[Start of PASSAGE TO READ]
Void function

HEy everyone thanks for your time. the code i have here is used to find the sum,average and product , i got them to work in a normal function which returns a value but now i want to try it in a void function. i have the other parts of the program except for the average part disabled when i call the function in int maini always end up with 1. The numbers from the user are being stored in a array.

 #include<iostream>
using namespace std;

//prototyping variables
void averageCal(double a[]);
//double productCal (double p[]);
//double sumCal (double s[]);


int main ()
{

double userinputs [5];//storing the user inputs in a array


for(int i=0; i<5; i++)//suing a for loop to cycly and store the user inputs
{
cout<<"Please enter a value: ";
cin>>userinputs[i];
    }//end of for loop for user inputs




//displaying the average,product and sum on screen
//cout << "The average of the 5 numbers are: " << averageCal(userinputs) << endl;
//cout << "The product of the 5 numbers are: " << productCal(userinputs) << endl;
//cout << "The sum of the 5 numbers are: " << sumCal(userinputs) << endl;


//this is where i want the program to display the average
        cout<<"The average of the five numbers is:"<<averageCal<<endl;

    return 0;
}


//function for finding the average
void averageCal (double a[])
{
    //initialize variables
double addition=0;
double average_ans = 0;

for (int c = 0; c < 5; c++)//for loop to add the numbers
    {addition = addition + a[c];}//end of for loop

     average_ans = addition / 5;//dividint the numbers by 5

    cout<<"The average is :"<<average_ans<<endl;

}//end of function

/*
//function for finding the product
double productCal (double p[])
{//initializing variables
    double multiplication= 1;
    double product_ans= 0;

    for (int m = 0; m < 5; m++)//for loop to cycle through the user numbers and multiply them
    {multiplication = multiplication * p[m];}//end of for


    return (multiplication);//return value
}


//function fo rfinding the sum
double sumCal (double s[])
{//variables
    double addition= 0;


    for (int a = 0; a < 5; a++)//for loop
    {addition = addition + s[a];}//end of for

    return (addition);
}  */

jlb (4973)
[End of PASSAGE TO READ]
[Start of SUPPLIED DATA]
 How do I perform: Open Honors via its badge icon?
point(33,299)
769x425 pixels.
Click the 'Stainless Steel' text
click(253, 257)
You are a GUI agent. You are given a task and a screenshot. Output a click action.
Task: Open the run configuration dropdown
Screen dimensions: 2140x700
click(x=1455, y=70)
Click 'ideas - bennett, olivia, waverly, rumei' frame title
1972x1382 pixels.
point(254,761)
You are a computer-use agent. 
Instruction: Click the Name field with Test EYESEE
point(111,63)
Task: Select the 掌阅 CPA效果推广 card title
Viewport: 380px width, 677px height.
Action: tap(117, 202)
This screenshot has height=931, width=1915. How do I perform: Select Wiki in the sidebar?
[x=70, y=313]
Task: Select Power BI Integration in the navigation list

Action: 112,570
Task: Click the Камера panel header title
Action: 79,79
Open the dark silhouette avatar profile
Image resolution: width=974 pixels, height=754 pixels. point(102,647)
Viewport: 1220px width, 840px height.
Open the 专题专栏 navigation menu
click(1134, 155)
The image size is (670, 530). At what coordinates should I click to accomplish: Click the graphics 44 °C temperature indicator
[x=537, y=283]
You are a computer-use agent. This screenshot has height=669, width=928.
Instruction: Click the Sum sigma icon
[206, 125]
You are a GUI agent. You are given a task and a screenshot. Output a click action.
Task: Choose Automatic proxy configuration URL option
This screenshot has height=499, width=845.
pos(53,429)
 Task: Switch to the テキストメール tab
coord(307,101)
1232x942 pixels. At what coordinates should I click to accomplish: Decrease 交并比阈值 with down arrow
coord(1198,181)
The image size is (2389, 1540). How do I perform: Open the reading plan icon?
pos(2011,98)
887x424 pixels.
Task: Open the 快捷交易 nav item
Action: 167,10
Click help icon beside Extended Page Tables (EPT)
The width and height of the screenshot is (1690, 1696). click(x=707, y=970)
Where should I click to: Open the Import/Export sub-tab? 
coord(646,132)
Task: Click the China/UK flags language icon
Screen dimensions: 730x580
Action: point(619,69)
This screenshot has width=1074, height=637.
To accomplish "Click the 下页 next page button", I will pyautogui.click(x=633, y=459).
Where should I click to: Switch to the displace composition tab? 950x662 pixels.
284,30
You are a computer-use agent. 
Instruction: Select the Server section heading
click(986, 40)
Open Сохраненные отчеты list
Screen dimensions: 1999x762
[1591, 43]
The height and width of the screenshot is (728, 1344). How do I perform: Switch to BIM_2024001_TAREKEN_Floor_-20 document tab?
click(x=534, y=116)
[End of SUPPLIED DATA]
**THE REQUEST**
Please mark each statement yes or no according to the void function post, and quote the words of the post that decide it. (a) The values the user types in are kept in an array. (b) The product function starts its running total at 0. (c) The user has switched off every part of the program except the average part.

**RESULT BELOW**
(a) Yes: "The numbers from the user are being stored in a array."
(b) No: "double multiplication= 1;"
(c) Yes: "i have the other parts of the program except for the average part disabled"